Biloxi arborist explains what 'protected trees' really means - WLOX.com - The News for South Mississippi

Biloxi arborist explains what 'protected trees' really means

BILOXI, MS (WLOX) -

Just how protected are protected trees in Biloxi? Viewers have been posing that question to WLOX after several recent cases of live oaks being cut down to make way for commercial development, so we went looking for answers.

Construction is underway to build a new gas station on Eisenhower Drive. After a decade of looking at a vacant boarded up restaurant, Biloxi leaders said they jumped at this opportunity, even though it meant losing trees.

"We felt the development was better, a good development for the site. Good for the neighborhood. The loss of three trees, we thought, was a good trade off," said Arborist Eric Nolan. "He's going to come in with a good landscaping plan. There's going to be, I think, 20 trees planted for those three that were taken out." 

Nolan said before taking out a live oak, bald cypress, magnolia or a tree more than eight inches in diameter, a commercial developer must receive a permit. Cutting is not always the developer's suggestion. Nolan said after architects for the Maritime and Seafood Industry Museum wanted to cut down four protected trees, he suggested that 10 come down because the trees weren't healthy.

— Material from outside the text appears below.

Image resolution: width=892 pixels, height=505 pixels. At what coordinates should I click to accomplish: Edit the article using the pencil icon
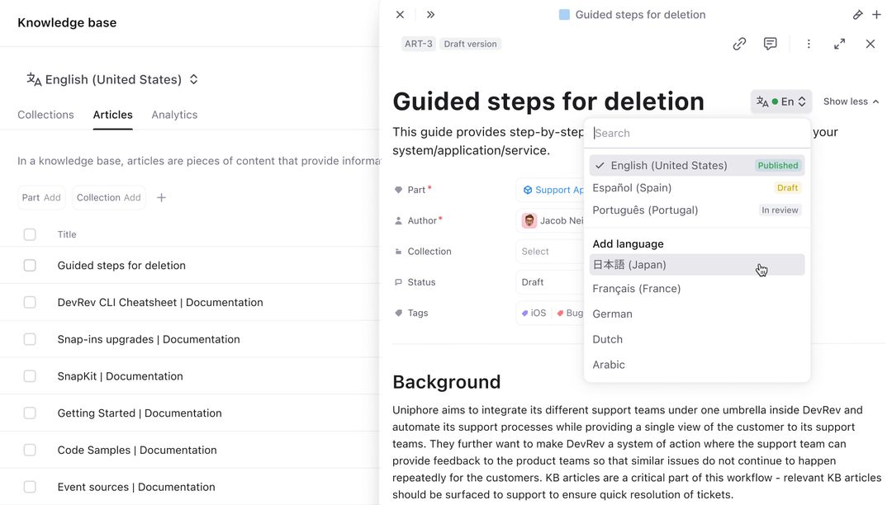pyautogui.click(x=858, y=14)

"When it's wide open property and all I have to do is have a contractor go in there and take a tree down, than if I have to have a contractor go in next to the brand new Seafood museum and cut a tree down right next to those big glass windows," Nolan said. "So it gets more expensive that way."

Nolan said some people misunderstand what a protected tree means

"They're required to get a permit to remove them. It doesn't mean that it's held sacrosanct," Nolan said. "By the ordinance, we cannot unreasonably restrict the use of the property. So if you get a tree dead center in the middle of the property and the building is proposed dead center. That's the only place it can go, you know, the tree has got to go."

Nolan said Biloxi encourages developers to work to keep as many protected trees as possible, but sometimes it's just not possible. There are about 30 protected trees on land the city of Biloxi is considering leasing for a baseball stadium. Nolan said he has not been involved in the design process.

"I'm hoping that they keep some trees on the outer perimeters," said Nolan. "But the ones on the interior, there's going to have to be a decision made whether to remove them, move them. That's going to be their call."

Nolan said the McDonald's on Cedar Lake has a tree the company wanted to cut down, but the city insisted it stay and the tree is thriving.

Nolan said the city can issue permits to cut down up to five protected trees per development. Any more than that requires a hearing before the planning commission. He said pines, pecan trees, and popcorn trees are exempt from that requirement because they tend to have structural problems as they get larger.